Traditionally, “fool’s gold” was associated, as its name suggests, with a yellow-tinged mineral, typically mistaken for its more valuable doppelgänger. But there’s no confusion about Fool’s Gold Records.
From the label’s distinctive image to its dynamic, hard-to-pin down roster of artists, since 2007 “Fool’s Gold” has come to stand for originality and a damn good time. Having discovered Kid Cudi, re-discovered Danny Brown and introduced the delectable Duck Sauce to the world, the label’s success can largely be attributed to its musical prospectors/co-founders, Nick Catchdubs and Alain “A-Trak” Macklovitch.
In the run-up to the return of their annual Labor Day flagship party, Day Off, taking place at Brooklyn Live at the Inlet, we caught up with A-Trak to find out a bit more about what to expect from this year’s event, whether laptops killed the turntablism star and what exactly the deal is with his label’s preoccupation with ducks.

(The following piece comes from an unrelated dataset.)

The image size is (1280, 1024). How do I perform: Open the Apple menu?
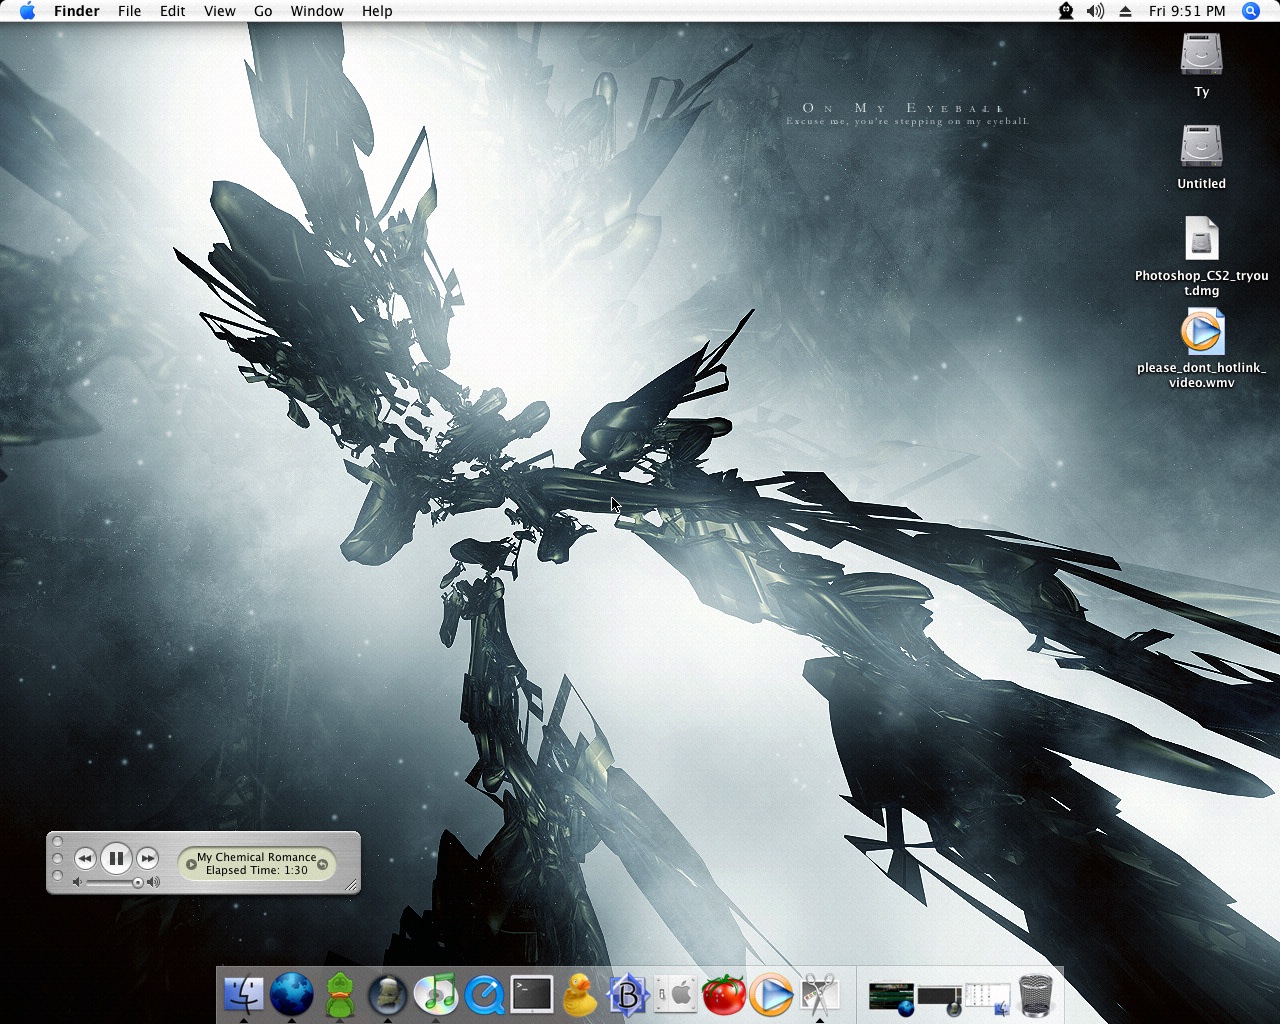pyautogui.click(x=27, y=11)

How did the Day Off party come about?
Events have always been something we’ve done with Fool’s Gold. In our first year as a label we did a tour and in 2010 we had this idea to do a party around back-to-school time and it turned out we were able to get this venue in Soho on actual Labor Day. So we turned it into a daytime block party and called it “Day Off.”
We kind of saw right away the opportunity to bring together the community, and kind of zeitgeist, of this very downtown New York circle that Fool’s Gold ran in: hip-hop and electronic heads, the art kids and cool photographers. We booked a combination of friends and acts on the label. It became this convergence point, which made us want to do it every year. After doing it in New York for a couple years we expanded to other cities.

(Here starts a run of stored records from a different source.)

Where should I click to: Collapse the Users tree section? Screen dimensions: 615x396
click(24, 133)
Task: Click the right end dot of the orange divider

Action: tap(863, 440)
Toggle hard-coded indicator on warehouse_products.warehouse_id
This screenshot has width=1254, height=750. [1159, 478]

Everything that Fool’s Gold does is very curated and these line-ups are a good example of that. It’s fun to sometimes just add that little touch of attention and care to certain cities. When we started coming to LA, we bought out DJ Quik, a legend in LA rap that our younger audience who listen mostly to electronic music and new rap had probably never seen perform before. It’s not systematic though, in LA this year we had Action Bronson and Travis Scott and sometimes it doesn’t need to be the obvious choice but we’ll choose artists that we know have a good audience in that city. Action Bronson is an East Coast rapper but is hugely popular in LA, we understand that. We’re not sitting in some cubicle desk looking at Wikipedia facts, we’re in the field, in those cities and we know what people like.

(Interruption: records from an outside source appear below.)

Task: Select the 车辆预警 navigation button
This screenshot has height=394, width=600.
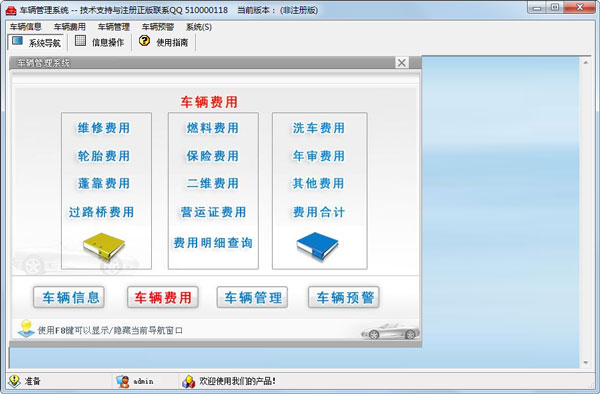Action: tap(344, 297)
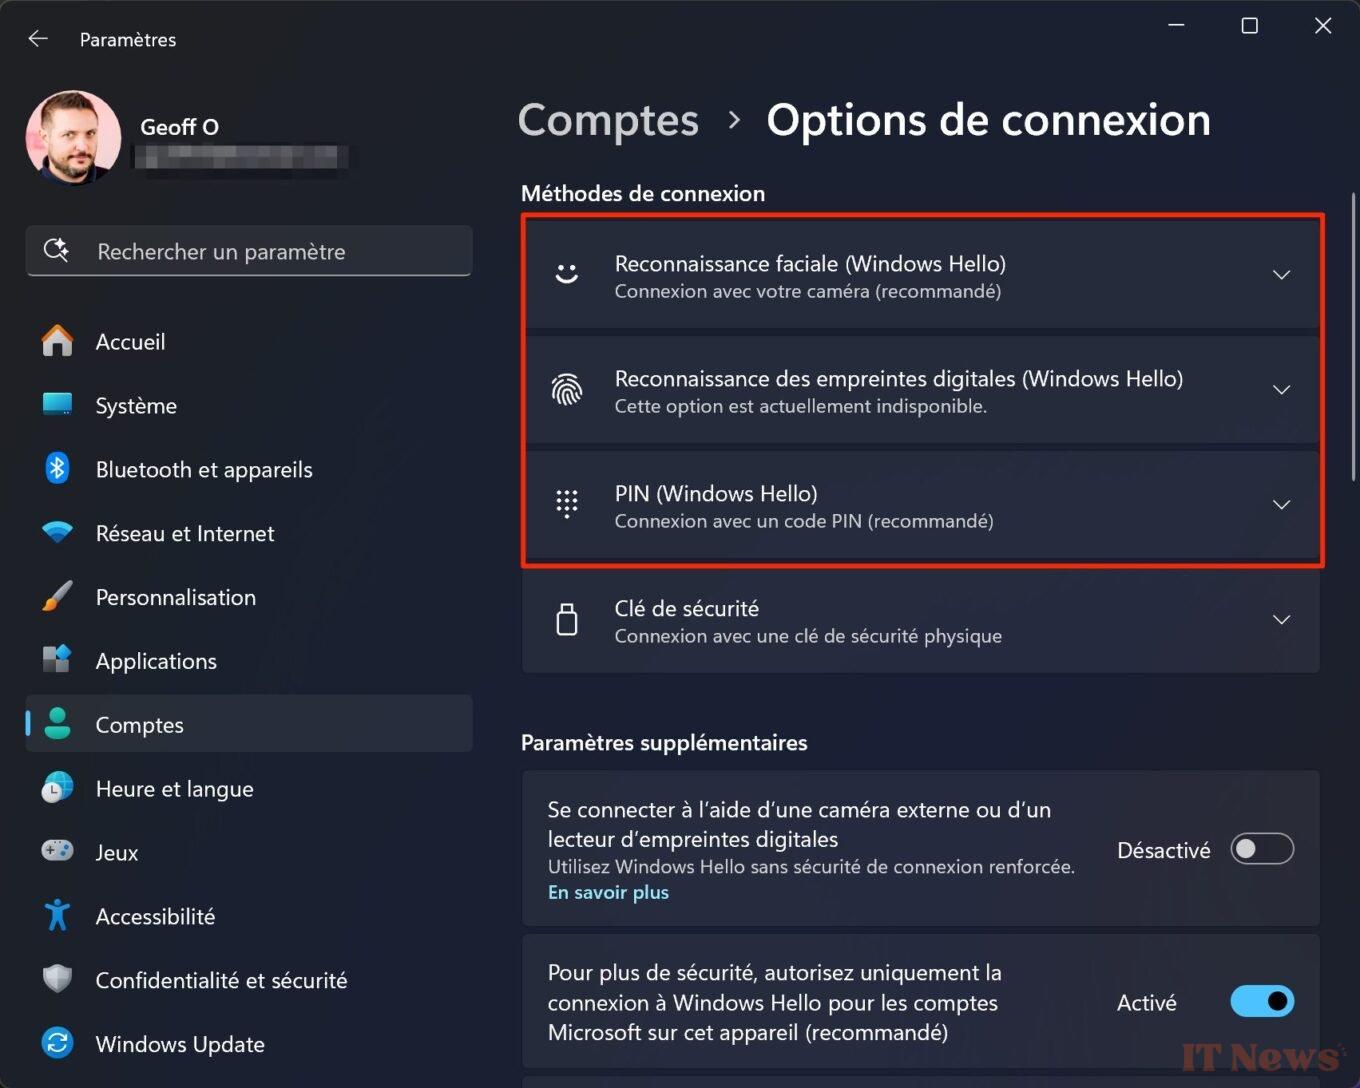Screen dimensions: 1360x1088
Task: Click the Rechercher un paramètre search field
Action: tap(249, 251)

There’s a couple. I’m really excited to see Post Malone’s performance. I saw him perform at a Fool’s Gold event in Montreal and he’s great live. He’s got a couple songs that people love and know by heart but there are a lot of people who also don’t know him yet. We’re catching him at that point in the wave.
Yeah, it’s exciting, there’s another guy called Towkio, from Chicago. He’s down with Vic Mensa and same crew as Chance the Rapper. All the guys in that crew are such good performers so I can’t wait to see Towkio perform. I haven’t even seen him perform before but I know he’s going to kill it.
I think it stays pretty consistent. The only difference, really, is the names shift out from year to year, but in terms of the line-up it’s a mixed basket of sorts. You’ll have your bigger name in hip-hop, your up and coming name, your DJ that kind of plays electronic stuff that works for a hip-hop crowd.
I saw you had a competition running on Genius for people to make suggestions for their dream artist co-lab. So, turning this question on you: if you could work with any artist, who would it be?
Hm, I would choose something really off the wall. I’d love to make a track with someone from another genre like Josh Homme of Queens of the Stone Age, or Alex Turner from Arctic Monkeys. I’m such a fan of riffs, it’s what my ear always goes to and for me those are two of the few people keeping classic rock alive. I grew up on Zeppelin as a kid so it kind of speaks to me.
Speaking of which, you’ve gone through quite a music journey yourself from your more classic hip-hop turntablist days to the more dance-y electronic stuff of late. I’m wondering how that works for you? It must be almost bittersweet helping enable this transition while, in a way, seeing the art of turntablism lost?
Well, in the back of my head I kind of have a plan for turntablism. I think it’s important for me as a DJ and for music in general to not stay too stubbornly attached to the way things were done whether it be technologically or sonically; ride the waves and accept the new sounds and work them into what you’re doing yourself. I love the sonics of music now and I think there’s a way for turntablism to evolve and still find its place with new music. It’s something that I’ve quietly been working on and fusing into my sets. I’ve always continued to use turntablism in my djing, it’s just part of the way I DJ and I think there’s ways for it to be updated and feel new and futuristic. Anybody can enjoy a good scratching performance because there’s something about it that just always sounds futuristic so there’s ways for it to not be left behind, it doesn’t have to be this sort of old-school vinyl thing.
I agree, in fact I feel like in recent years there’s been more emphasis than ever on limited edition special bundles released with album packaging. It speaks to the die-hard fans who still want some sort of product. I think special packaging is even more commonplace now than ever.